Stored data

____________________

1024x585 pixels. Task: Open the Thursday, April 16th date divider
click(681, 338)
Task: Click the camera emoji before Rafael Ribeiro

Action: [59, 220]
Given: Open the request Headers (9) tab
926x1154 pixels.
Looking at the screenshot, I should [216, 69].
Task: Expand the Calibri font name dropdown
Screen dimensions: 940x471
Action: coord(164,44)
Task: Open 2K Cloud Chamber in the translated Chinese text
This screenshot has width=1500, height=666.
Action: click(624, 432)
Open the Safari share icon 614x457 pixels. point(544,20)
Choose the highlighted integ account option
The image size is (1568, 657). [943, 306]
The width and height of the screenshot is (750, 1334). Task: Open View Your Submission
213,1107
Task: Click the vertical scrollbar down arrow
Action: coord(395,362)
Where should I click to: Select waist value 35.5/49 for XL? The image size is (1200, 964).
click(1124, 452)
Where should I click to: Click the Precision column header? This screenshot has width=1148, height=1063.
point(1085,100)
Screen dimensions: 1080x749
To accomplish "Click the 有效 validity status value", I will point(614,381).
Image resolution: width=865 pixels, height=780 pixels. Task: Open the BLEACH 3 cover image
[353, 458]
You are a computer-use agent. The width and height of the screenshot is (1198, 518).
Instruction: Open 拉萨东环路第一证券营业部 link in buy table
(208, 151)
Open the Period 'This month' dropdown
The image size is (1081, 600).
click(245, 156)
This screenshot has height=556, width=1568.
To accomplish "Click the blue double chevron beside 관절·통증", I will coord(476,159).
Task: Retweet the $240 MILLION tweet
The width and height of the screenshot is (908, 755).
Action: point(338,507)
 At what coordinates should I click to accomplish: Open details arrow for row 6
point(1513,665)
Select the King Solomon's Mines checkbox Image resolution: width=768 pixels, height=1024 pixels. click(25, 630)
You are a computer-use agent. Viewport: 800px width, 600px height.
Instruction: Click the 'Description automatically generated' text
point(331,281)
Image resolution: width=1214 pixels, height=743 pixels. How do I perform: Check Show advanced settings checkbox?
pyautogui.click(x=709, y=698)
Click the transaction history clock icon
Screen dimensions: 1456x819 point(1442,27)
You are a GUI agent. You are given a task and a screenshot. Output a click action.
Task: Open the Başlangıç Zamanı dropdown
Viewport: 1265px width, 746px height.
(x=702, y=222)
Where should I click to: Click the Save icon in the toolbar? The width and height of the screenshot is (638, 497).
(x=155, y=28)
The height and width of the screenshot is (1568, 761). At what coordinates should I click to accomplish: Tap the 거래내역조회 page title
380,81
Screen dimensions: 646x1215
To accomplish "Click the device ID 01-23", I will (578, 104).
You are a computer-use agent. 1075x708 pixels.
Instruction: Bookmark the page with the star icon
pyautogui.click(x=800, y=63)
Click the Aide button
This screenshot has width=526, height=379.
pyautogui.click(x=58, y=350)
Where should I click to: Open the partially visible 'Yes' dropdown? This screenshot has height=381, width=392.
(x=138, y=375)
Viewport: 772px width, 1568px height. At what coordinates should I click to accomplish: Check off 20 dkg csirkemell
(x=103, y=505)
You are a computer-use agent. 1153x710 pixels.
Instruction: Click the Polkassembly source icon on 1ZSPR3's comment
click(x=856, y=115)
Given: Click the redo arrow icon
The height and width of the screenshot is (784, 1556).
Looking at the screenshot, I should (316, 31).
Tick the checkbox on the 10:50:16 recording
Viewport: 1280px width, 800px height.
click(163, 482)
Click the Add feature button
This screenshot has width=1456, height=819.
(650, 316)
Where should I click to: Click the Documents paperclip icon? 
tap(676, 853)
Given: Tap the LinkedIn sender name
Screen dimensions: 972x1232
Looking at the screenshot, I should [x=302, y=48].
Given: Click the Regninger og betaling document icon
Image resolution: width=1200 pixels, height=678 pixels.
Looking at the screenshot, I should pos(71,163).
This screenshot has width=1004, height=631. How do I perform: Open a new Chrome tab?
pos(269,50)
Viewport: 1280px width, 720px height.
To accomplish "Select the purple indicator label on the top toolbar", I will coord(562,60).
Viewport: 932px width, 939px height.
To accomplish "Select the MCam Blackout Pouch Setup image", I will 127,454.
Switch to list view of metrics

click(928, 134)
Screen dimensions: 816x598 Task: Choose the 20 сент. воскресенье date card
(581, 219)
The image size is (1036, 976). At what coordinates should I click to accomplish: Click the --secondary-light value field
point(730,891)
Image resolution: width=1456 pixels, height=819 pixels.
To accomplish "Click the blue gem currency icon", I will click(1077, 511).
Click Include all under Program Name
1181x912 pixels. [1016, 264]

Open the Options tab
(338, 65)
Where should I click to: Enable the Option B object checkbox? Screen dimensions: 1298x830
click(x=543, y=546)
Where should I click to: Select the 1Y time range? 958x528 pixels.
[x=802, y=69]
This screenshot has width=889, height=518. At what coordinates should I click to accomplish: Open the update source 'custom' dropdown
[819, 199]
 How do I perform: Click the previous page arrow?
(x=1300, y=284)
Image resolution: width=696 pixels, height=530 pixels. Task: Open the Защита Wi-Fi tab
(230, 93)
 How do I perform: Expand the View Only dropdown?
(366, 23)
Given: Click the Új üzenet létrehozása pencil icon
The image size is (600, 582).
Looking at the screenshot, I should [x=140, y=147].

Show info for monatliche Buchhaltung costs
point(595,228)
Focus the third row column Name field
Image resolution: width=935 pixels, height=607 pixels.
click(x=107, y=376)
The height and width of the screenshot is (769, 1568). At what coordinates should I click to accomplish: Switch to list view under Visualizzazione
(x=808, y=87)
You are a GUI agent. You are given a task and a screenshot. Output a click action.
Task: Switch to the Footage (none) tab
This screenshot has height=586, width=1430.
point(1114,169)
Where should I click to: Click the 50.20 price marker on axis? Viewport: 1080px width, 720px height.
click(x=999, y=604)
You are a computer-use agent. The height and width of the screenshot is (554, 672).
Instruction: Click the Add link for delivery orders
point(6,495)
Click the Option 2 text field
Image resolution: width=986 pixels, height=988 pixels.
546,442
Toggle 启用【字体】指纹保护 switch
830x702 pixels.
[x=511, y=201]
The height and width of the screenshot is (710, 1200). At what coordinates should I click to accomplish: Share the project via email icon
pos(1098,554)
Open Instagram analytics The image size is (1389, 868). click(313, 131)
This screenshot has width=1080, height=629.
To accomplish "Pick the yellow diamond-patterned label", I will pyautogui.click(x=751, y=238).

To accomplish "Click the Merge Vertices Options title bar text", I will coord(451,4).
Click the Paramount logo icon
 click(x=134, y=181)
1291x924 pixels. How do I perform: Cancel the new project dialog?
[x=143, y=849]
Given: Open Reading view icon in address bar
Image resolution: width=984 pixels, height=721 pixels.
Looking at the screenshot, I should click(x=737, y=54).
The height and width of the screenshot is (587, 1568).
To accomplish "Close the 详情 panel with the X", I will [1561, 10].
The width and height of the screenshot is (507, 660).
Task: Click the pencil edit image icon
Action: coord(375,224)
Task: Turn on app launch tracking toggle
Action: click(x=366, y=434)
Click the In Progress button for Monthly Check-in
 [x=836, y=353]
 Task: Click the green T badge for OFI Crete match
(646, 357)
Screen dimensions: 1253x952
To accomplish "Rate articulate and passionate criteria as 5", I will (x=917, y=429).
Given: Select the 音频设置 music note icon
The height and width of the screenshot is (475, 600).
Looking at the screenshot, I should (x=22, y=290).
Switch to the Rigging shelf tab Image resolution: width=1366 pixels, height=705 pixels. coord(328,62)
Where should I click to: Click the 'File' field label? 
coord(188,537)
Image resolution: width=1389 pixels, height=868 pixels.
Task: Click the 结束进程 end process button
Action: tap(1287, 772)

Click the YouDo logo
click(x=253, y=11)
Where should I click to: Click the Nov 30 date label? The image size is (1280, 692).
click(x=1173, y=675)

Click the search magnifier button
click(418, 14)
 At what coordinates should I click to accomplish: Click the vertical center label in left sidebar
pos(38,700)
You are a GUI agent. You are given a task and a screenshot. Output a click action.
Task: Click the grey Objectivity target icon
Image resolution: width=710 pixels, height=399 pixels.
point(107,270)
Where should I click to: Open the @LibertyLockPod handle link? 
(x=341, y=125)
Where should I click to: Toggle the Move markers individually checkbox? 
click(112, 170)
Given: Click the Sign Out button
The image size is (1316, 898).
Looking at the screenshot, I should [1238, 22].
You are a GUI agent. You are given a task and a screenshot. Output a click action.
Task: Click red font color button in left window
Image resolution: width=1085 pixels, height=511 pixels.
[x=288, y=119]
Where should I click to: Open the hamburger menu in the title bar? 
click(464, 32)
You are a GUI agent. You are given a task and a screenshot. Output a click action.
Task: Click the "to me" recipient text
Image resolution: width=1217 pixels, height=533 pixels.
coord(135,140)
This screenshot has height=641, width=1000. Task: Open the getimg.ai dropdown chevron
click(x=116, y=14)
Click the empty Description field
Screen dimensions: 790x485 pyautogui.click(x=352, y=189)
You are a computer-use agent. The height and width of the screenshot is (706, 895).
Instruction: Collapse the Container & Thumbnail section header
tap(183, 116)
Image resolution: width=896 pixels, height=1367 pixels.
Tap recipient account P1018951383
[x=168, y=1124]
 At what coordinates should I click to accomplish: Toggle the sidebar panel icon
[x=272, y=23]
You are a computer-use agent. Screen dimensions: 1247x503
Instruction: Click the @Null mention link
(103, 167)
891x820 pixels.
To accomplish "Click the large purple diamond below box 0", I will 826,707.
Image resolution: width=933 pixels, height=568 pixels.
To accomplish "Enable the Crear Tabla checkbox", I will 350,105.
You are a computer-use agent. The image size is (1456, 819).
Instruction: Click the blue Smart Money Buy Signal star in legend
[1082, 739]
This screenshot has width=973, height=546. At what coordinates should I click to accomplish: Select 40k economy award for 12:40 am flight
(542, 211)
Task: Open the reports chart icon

____________________

Exercise requirements = Print exactly the lines above, between the one holding "This screenshot has width=1080, height=629." and the one holding "Given: Open Reading view icon in address bar", inclusive, and nothing besides.

Your solution =
This screenshot has width=1080, height=629.
To accomplish "Pick the yellow diamond-patterned label", I will pyautogui.click(x=751, y=238).

To accomplish "Click the Merge Vertices Options title bar text", I will coord(451,4).
Click the Paramount logo icon
 click(x=134, y=181)
1291x924 pixels. How do I perform: Cancel the new project dialog?
[x=143, y=849]
Given: Open Reading view icon in address bar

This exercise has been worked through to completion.